* WHAT YOU HAVE TO DO *
Could you output the records below word for word, changing nothing?

[Dataset entries]

◆ ◆ ◆ ◆

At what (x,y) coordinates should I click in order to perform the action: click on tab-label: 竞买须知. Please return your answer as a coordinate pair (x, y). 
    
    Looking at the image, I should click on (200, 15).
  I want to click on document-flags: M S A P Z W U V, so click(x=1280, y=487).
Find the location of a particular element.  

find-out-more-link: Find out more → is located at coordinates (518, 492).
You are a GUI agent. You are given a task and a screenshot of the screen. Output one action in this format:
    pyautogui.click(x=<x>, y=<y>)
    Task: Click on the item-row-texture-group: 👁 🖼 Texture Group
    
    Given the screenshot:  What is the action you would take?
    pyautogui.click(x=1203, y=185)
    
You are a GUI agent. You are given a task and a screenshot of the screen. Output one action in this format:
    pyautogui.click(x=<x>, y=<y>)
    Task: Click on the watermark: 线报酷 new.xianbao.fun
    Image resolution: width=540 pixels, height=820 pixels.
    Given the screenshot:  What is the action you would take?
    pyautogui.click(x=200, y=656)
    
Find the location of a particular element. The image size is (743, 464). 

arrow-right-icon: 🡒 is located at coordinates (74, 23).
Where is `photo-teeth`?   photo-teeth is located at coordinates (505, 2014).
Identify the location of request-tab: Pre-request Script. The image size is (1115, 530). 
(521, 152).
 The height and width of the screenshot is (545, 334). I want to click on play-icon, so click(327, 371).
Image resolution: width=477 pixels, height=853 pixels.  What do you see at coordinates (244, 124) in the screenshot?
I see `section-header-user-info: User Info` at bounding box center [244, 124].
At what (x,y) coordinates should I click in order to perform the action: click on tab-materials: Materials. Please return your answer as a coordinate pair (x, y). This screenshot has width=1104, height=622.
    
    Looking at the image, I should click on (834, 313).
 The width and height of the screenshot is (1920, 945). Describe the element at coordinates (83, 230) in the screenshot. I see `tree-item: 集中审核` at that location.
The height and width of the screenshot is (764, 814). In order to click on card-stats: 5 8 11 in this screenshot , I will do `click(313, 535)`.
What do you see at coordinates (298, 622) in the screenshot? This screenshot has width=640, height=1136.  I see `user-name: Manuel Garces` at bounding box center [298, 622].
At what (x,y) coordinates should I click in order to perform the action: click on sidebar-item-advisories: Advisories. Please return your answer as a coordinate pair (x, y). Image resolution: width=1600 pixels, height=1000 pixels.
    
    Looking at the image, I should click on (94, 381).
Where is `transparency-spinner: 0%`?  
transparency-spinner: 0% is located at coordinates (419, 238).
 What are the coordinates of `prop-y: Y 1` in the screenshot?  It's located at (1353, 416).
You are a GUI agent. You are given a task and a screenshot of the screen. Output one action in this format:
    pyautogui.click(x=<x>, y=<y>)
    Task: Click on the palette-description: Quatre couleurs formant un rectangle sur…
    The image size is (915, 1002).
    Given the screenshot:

◆ ◆ ◆ ◆

* COMPLETED TASK *
At what (x,y) coordinates should I click in order to perform the action: click on tab-label: 竞买须知. Please return your answer as a coordinate pair (x, y). 
    
    Looking at the image, I should click on (200, 15).
  I want to click on document-flags: M S A P Z W U V, so click(x=1280, y=487).
Find the location of a particular element.  

find-out-more-link: Find out more → is located at coordinates (518, 492).
You are a GUI agent. You are given a task and a screenshot of the screen. Output one action in this format:
    pyautogui.click(x=<x>, y=<y>)
    Task: Click on the item-row-texture-group: 👁 🖼 Texture Group
    
    Given the screenshot:  What is the action you would take?
    pyautogui.click(x=1203, y=185)
    
You are a GUI agent. You are given a task and a screenshot of the screen. Output one action in this format:
    pyautogui.click(x=<x>, y=<y>)
    Task: Click on the watermark: 线报酷 new.xianbao.fun
    Image resolution: width=540 pixels, height=820 pixels.
    Given the screenshot:  What is the action you would take?
    pyautogui.click(x=200, y=656)
    
Find the location of a particular element. The image size is (743, 464). 

arrow-right-icon: 🡒 is located at coordinates (74, 23).
Where is `photo-teeth`?   photo-teeth is located at coordinates (505, 2014).
Identify the location of request-tab: Pre-request Script. The image size is (1115, 530). 
(521, 152).
 The height and width of the screenshot is (545, 334). I want to click on play-icon, so click(327, 371).
Image resolution: width=477 pixels, height=853 pixels.  What do you see at coordinates (244, 124) in the screenshot?
I see `section-header-user-info: User Info` at bounding box center [244, 124].
At what (x,y) coordinates should I click in order to perform the action: click on tab-materials: Materials. Please return your answer as a coordinate pair (x, y). This screenshot has width=1104, height=622.
    
    Looking at the image, I should click on (834, 313).
 The width and height of the screenshot is (1920, 945). Describe the element at coordinates (83, 230) in the screenshot. I see `tree-item: 集中审核` at that location.
The height and width of the screenshot is (764, 814). In order to click on card-stats: 5 8 11 in this screenshot , I will do `click(313, 535)`.
What do you see at coordinates (298, 622) in the screenshot? This screenshot has width=640, height=1136.  I see `user-name: Manuel Garces` at bounding box center [298, 622].
At what (x,y) coordinates should I click in order to perform the action: click on sidebar-item-advisories: Advisories. Please return your answer as a coordinate pair (x, y). Image resolution: width=1600 pixels, height=1000 pixels.
    
    Looking at the image, I should click on (94, 381).
Where is `transparency-spinner: 0%`?  
transparency-spinner: 0% is located at coordinates (419, 238).
 What are the coordinates of `prop-y: Y 1` in the screenshot?  It's located at (1353, 416).
You are a GUI agent. You are given a task and a screenshot of the screen. Output one action in this format:
    pyautogui.click(x=<x>, y=<y>)
    Task: Click on the palette-description: Quatre couleurs formant un rectangle sur…
    The image size is (915, 1002).
    Given the screenshot:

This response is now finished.